Disillusionment with the parents, however good and adequate they may be both as parents and as individuals, is to some degree inevitable. Most children have such a high ideal of their parents, unless the parents themselves have been unsatisfactory, that it can, hardly hope to stand up to a realistic evaluation. Parents would be greatly surprised and deeply touched if they realized how much belief their children usually have in their character and infallibility, and how much this faith means to a child. If parents were prepared for this adolescent reaction, and realized that it was a sign that the child was growing up and developing valuable powers of observation and independent judgment, they would not be so hurt, and therefore would not drive the child into opposition by resenting and resisting it.
The adolescent, with his passion for sincerity, always respects a parent who admits that he is wrong, or ignorant, or even that he has been unfair or unjust. What the child cannot forgive is the parents' refusal to admit these charges if the child knows them to be true.
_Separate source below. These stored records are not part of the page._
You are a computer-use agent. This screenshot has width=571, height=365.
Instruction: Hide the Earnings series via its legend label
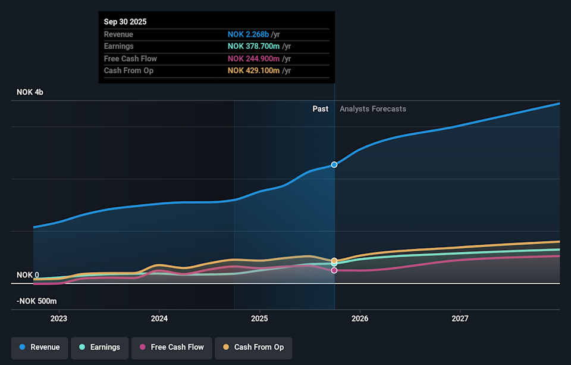point(105,347)
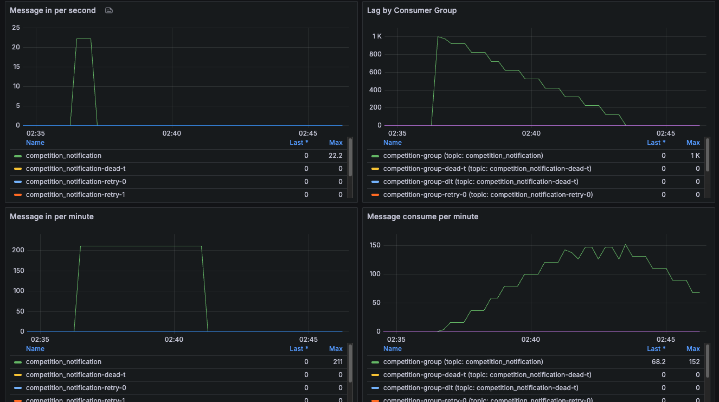This screenshot has height=402, width=719.
Task: Click the yellow swatch for competition-group-dead-t in Lag panel
Action: tap(375, 169)
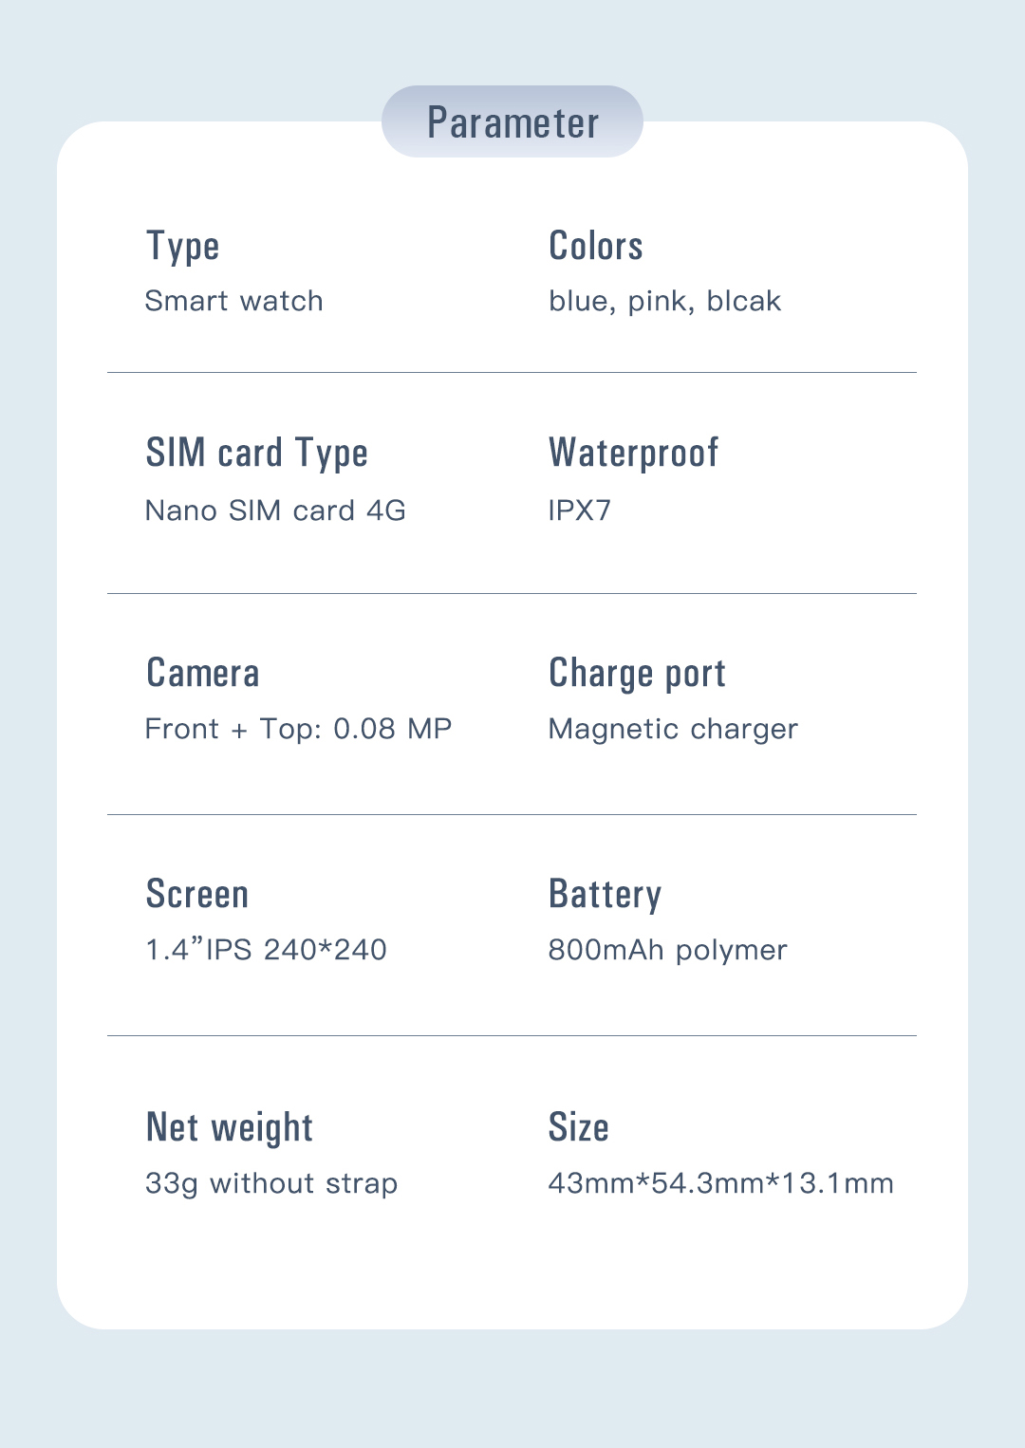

Victorian parents believed that they kept their dignity by retreating behind an unreasoning authoritarianism. In fact they did nothing of the kind, but children were then too cowed to let them know how they really felt. Today we tend to go to the other extreme, but on the whole this change is a healthy one. However, the authoritarian approach and the laissez - faire approach both have their dangers. The former creates inhibitions and resentments; the latter often results in over - indulgence and lack of discipline. In any case, children have to be prepared for dealing with a world that is full of insecurity, and they have to be given the tools for doing so.
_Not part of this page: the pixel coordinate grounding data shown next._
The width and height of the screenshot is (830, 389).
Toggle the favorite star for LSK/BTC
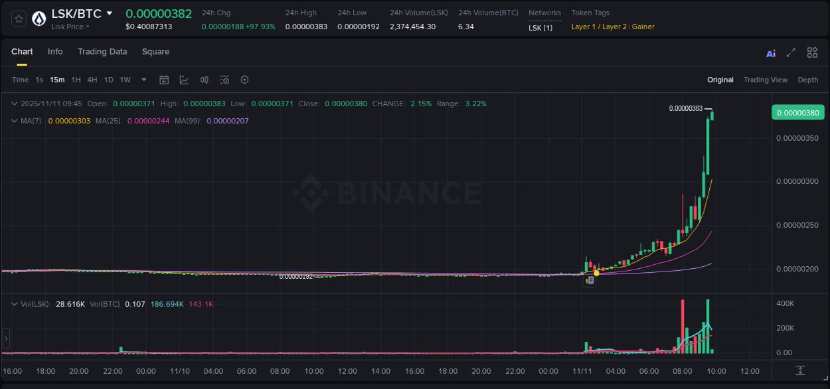coord(18,18)
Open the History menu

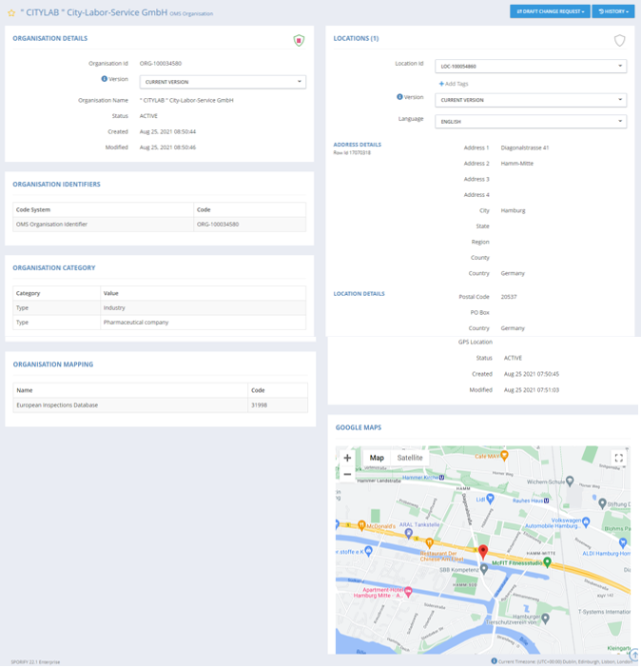[612, 11]
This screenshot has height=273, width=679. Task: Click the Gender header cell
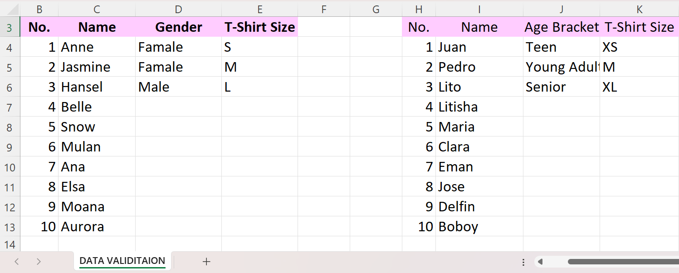click(178, 27)
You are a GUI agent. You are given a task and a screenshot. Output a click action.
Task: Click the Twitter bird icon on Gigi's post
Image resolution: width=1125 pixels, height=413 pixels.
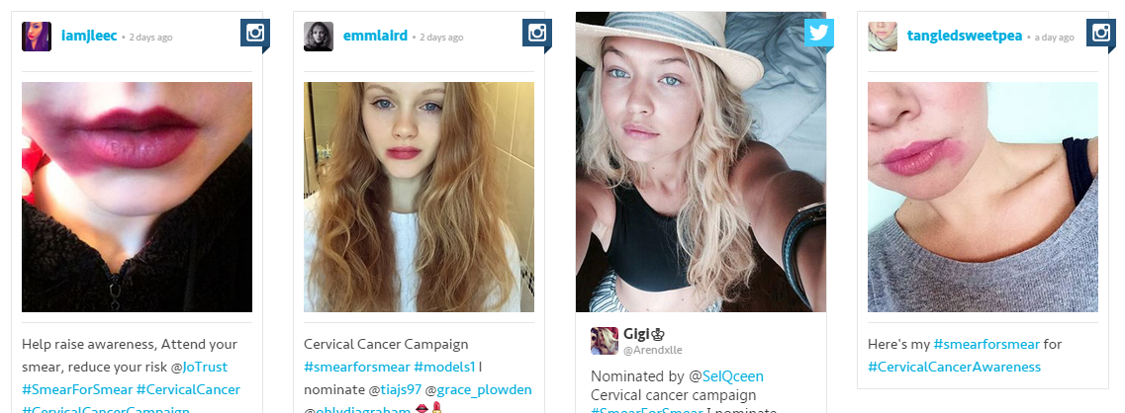[x=818, y=34]
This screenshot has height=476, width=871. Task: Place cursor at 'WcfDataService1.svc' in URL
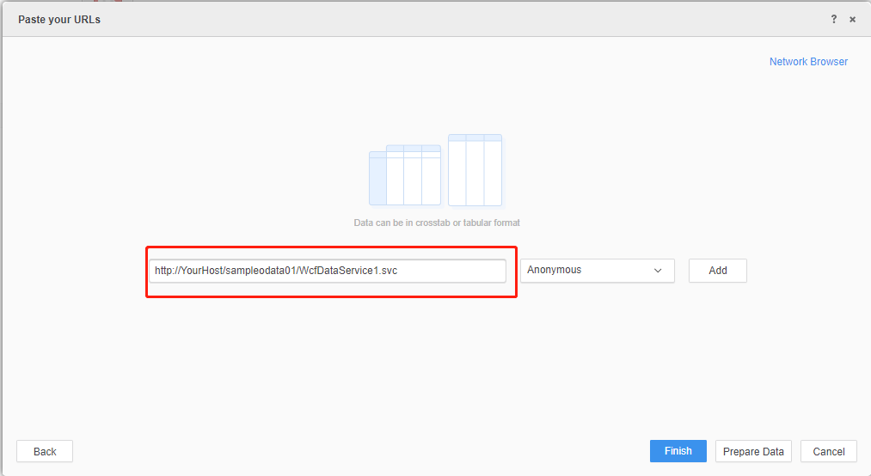348,271
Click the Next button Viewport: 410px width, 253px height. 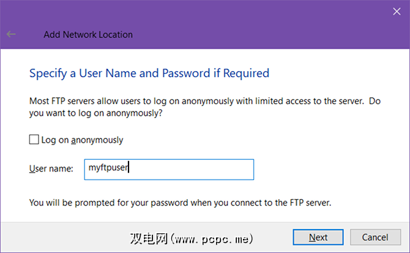(318, 237)
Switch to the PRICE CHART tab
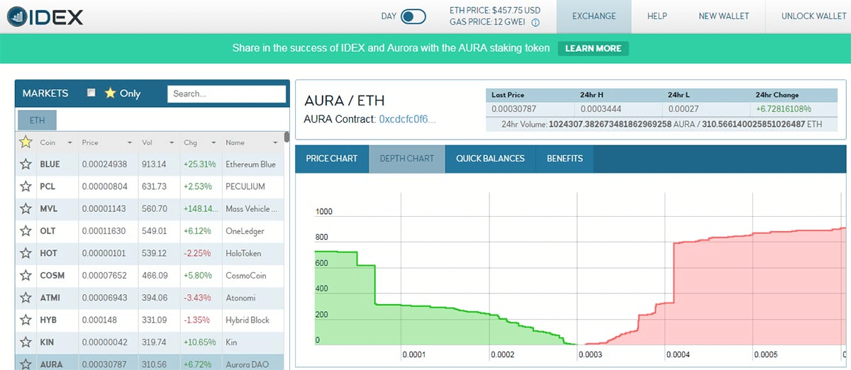Viewport: 851px width, 370px height. coord(332,159)
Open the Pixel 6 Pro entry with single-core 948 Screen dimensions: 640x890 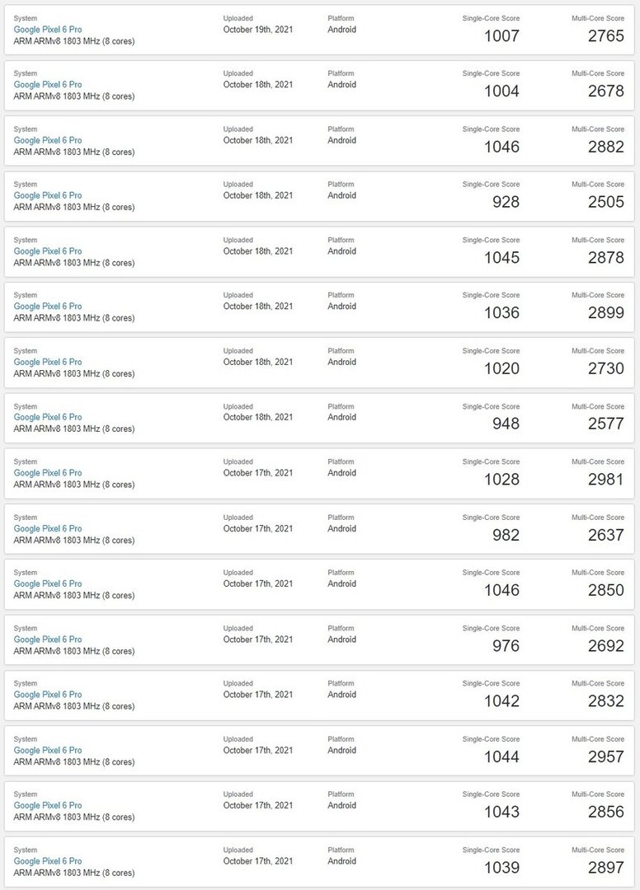48,417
These tools include a healthy self - esteem, which is based on a realistic assessment of one's own abilities; a clear sense of values, which enables a person to make good decisions; and a capacity for empathy, which allows a person to understand the feelings of others. All these things are necessary for a person to be able to function well in the world, and they can be taught to children in a variety of ways. For example, a child can be taught to value his own work by having it displayed or praised; he can be taught to respect the feelings of others by being made to feel what it is like to be in their shoes; and he can be taught to have a realistic view of his own abilities by being given tasks that are appropriate to his age and level of development.
There is no reason why parents should not be able to teach these things to their children. In fact, they are the best people to do so, because they know their children better than anyone else does. However, they must be prepared to be honest with themselves and with their children, and they must be willing to learn as well as to teach.